#### Aim of the task
Put the records below into a Markdown table with two columns, No. and Text, numbering each non-blank line and leaving blank lines out.

:::::

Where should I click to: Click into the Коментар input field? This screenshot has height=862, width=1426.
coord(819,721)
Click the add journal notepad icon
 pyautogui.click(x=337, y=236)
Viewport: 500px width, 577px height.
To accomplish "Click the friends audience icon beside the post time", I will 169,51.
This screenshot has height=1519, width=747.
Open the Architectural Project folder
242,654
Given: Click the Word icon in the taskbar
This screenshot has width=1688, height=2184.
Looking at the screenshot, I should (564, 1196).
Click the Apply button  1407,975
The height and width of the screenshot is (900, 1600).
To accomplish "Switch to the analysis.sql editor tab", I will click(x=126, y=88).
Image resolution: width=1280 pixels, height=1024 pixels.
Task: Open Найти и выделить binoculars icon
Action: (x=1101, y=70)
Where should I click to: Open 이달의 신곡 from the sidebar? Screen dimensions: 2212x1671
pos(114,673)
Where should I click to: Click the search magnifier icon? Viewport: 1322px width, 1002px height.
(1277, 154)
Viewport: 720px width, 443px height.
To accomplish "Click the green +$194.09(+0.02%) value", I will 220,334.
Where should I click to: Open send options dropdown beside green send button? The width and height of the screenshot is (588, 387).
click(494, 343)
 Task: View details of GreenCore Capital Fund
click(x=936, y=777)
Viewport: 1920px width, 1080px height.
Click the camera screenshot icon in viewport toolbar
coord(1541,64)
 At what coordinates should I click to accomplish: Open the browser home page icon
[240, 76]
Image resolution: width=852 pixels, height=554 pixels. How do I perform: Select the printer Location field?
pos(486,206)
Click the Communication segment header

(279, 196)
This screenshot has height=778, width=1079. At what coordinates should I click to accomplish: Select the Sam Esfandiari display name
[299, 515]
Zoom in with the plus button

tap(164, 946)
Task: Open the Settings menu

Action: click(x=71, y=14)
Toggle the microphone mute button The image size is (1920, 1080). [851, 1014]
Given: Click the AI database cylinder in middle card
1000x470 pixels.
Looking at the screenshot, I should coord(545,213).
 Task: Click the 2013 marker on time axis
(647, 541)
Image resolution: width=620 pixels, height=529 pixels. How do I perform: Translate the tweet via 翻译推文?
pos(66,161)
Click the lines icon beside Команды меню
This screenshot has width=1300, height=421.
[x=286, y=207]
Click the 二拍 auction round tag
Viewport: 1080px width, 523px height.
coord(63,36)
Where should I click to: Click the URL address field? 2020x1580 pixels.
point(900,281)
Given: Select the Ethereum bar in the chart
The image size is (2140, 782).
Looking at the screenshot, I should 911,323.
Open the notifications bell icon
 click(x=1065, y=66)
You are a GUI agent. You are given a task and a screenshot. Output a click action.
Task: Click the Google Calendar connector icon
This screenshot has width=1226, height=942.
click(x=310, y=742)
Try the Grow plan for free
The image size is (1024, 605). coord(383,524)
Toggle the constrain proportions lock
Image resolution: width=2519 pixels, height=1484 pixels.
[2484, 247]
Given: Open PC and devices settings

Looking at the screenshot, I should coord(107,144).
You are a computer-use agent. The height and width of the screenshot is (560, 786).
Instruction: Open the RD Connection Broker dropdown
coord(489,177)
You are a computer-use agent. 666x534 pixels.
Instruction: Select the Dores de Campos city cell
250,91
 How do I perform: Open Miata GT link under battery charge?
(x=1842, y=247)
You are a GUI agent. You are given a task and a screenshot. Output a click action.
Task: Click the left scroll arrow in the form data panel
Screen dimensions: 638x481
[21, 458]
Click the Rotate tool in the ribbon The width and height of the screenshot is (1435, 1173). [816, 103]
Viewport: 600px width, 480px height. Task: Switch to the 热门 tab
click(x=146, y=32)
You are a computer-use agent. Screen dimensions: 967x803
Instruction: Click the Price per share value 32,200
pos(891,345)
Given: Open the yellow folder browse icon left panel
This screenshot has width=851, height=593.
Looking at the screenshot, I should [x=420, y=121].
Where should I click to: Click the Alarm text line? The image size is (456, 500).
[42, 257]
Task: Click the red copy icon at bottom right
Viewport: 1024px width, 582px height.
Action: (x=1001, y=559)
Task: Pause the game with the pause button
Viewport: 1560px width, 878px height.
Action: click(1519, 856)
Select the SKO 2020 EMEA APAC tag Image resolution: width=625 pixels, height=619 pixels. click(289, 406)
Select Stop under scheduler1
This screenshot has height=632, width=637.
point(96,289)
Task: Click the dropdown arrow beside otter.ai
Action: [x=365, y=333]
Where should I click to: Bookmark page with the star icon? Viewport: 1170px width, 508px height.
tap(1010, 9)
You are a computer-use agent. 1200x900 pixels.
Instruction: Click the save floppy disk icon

:::::

#### Response below
| No. | Text |
|---|---|
| 1 | Where should I click to: Click into the Коментар input field? This screenshot has height=862, width=1426. |
| 2 | coord(819,721) |
| 3 | Click the add journal notepad icon |
| 4 |  pyautogui.click(x=337, y=236) |
| 5 | Viewport: 500px width, 577px height. |
| 6 | To accomplish "Click the friends audience icon beside the post time", I will 169,51. |
| 7 | This screenshot has height=1519, width=747. |
| 8 | Open the Architectural Project folder |
| 9 | 242,654 |
| 10 | Given: Click the Word icon in the taskbar |
| 11 | This screenshot has width=1688, height=2184. |
| 12 | Looking at the screenshot, I should (564, 1196). |
| 13 | Click the Apply button  1407,975 |
| 14 | The height and width of the screenshot is (900, 1600). |
| 15 | To accomplish "Switch to the analysis.sql editor tab", I will click(x=126, y=88). |
| 16 | Image resolution: width=1280 pixels, height=1024 pixels. |
| 17 | Task: Open Найти и выделить binoculars icon |
| 18 | Action: (x=1101, y=70) |
| 19 | Where should I click to: Open 이달의 신곡 from the sidebar? Screen dimensions: 2212x1671 |
| 20 | pos(114,673) |
| 21 | Where should I click to: Click the search magnifier icon? Viewport: 1322px width, 1002px height. |
| 22 | (1277, 154) |
| 23 | Viewport: 720px width, 443px height. |
| 24 | To accomplish "Click the green +$194.09(+0.02%) value", I will 220,334. |
| 25 | Where should I click to: Open send options dropdown beside green send button? The width and height of the screenshot is (588, 387). |
| 26 | click(494, 343) |
| 27 |  Task: View details of GreenCore Capital Fund |
| 28 | click(x=936, y=777) |
| 29 | Viewport: 1920px width, 1080px height. |
| 30 | Click the camera screenshot icon in viewport toolbar |
| 31 | coord(1541,64) |
| 32 |  At what coordinates should I click to accomplish: Open the browser home page icon |
| 33 | [240, 76] |
| 34 | Image resolution: width=852 pixels, height=554 pixels. How do I perform: Select the printer Location field? |
| 35 | pos(486,206) |
| 36 | Click the Communication segment header |
| 37 | (279, 196) |
| 38 | This screenshot has height=778, width=1079. At what coordinates should I click to accomplish: Select the Sam Esfandiari display name |
| 39 | [299, 515] |
| 40 | Zoom in with the plus button |
| 41 | tap(164, 946) |
| 42 | Task: Open the Settings menu |
| 43 | Action: click(x=71, y=14) |
| 44 | Toggle the microphone mute button The image size is (1920, 1080). [851, 1014] |
| 45 | Given: Click the AI database cylinder in middle card |
| 46 | 1000x470 pixels. |
| 47 | Looking at the screenshot, I should coord(545,213). |
| 48 |  Task: Click the 2013 marker on time axis |
| 49 | (647, 541) |
| 50 | Image resolution: width=620 pixels, height=529 pixels. How do I perform: Translate the tweet via 翻译推文? |
| 51 | pos(66,161) |
| 52 | Click the lines icon beside Команды меню |
| 53 | This screenshot has width=1300, height=421. |
| 54 | [x=286, y=207] |
| 55 | Click the 二拍 auction round tag |
| 56 | Viewport: 1080px width, 523px height. |
| 57 | coord(63,36) |
| 58 | Where should I click to: Click the URL address field? 2020x1580 pixels. |
| 59 | point(900,281) |
| 60 | Given: Select the Ethereum bar in the chart |
| 61 | The image size is (2140, 782). |
| 62 | Looking at the screenshot, I should 911,323. |
| 63 | Open the notifications bell icon |
| 64 |  click(x=1065, y=66) |
| 65 | You are a GUI agent. You are given a task and a screenshot. Output a click action. |
| 66 | Task: Click the Google Calendar connector icon |
| 67 | This screenshot has width=1226, height=942. |
| 68 | click(x=310, y=742) |
| 69 | Try the Grow plan for free |
| 70 | The image size is (1024, 605). coord(383,524) |
| 71 | Toggle the constrain proportions lock |
| 72 | Image resolution: width=2519 pixels, height=1484 pixels. |
| 73 | [2484, 247] |
| 74 | Given: Open PC and devices settings |
| 75 | Looking at the screenshot, I should coord(107,144). |
| 76 | You are a computer-use agent. The height and width of the screenshot is (560, 786). |
| 77 | Instruction: Open the RD Connection Broker dropdown |
| 78 | coord(489,177) |
| 79 | You are a computer-use agent. 666x534 pixels. |
| 80 | Instruction: Select the Dores de Campos city cell |
| 81 | 250,91 |
| 82 |  How do I perform: Open Miata GT link under battery charge? |
| 83 | (x=1842, y=247) |
| 84 | You are a GUI agent. You are given a task and a screenshot. Output a click action. |
| 85 | Task: Click the left scroll arrow in the form data panel |
| 86 | Screen dimensions: 638x481 |
| 87 | [21, 458] |
| 88 | Click the Rotate tool in the ribbon The width and height of the screenshot is (1435, 1173). [816, 103] |
| 89 | Viewport: 600px width, 480px height. Task: Switch to the 热门 tab |
| 90 | click(x=146, y=32) |
| 91 | You are a computer-use agent. Screen dimensions: 967x803 |
| 92 | Instruction: Click the Price per share value 32,200 |
| 93 | pos(891,345) |
| 94 | Given: Open the yellow folder browse icon left panel |
| 95 | This screenshot has width=851, height=593. |
| 96 | Looking at the screenshot, I should [x=420, y=121]. |
| 97 | Where should I click to: Click the Alarm text line? The image size is (456, 500). |
| 98 | [42, 257] |
| 99 | Task: Click the red copy icon at bottom right |
| 100 | Viewport: 1024px width, 582px height. |
| 101 | Action: (x=1001, y=559) |
| 102 | Task: Pause the game with the pause button |
| 103 | Viewport: 1560px width, 878px height. |
| 104 | Action: click(1519, 856) |
| 105 | Select the SKO 2020 EMEA APAC tag Image resolution: width=625 pixels, height=619 pixels. click(289, 406) |
| 106 | Select Stop under scheduler1 |
| 107 | This screenshot has height=632, width=637. |
| 108 | point(96,289) |
| 109 | Task: Click the dropdown arrow beside otter.ai |
| 110 | Action: [x=365, y=333] |
| 111 | Where should I click to: Bookmark page with the star icon? Viewport: 1170px width, 508px height. |
| 112 | tap(1010, 9) |
| 113 | You are a computer-use agent. 1200x900 pixels. |
| 114 | Instruction: Click the save floppy disk icon |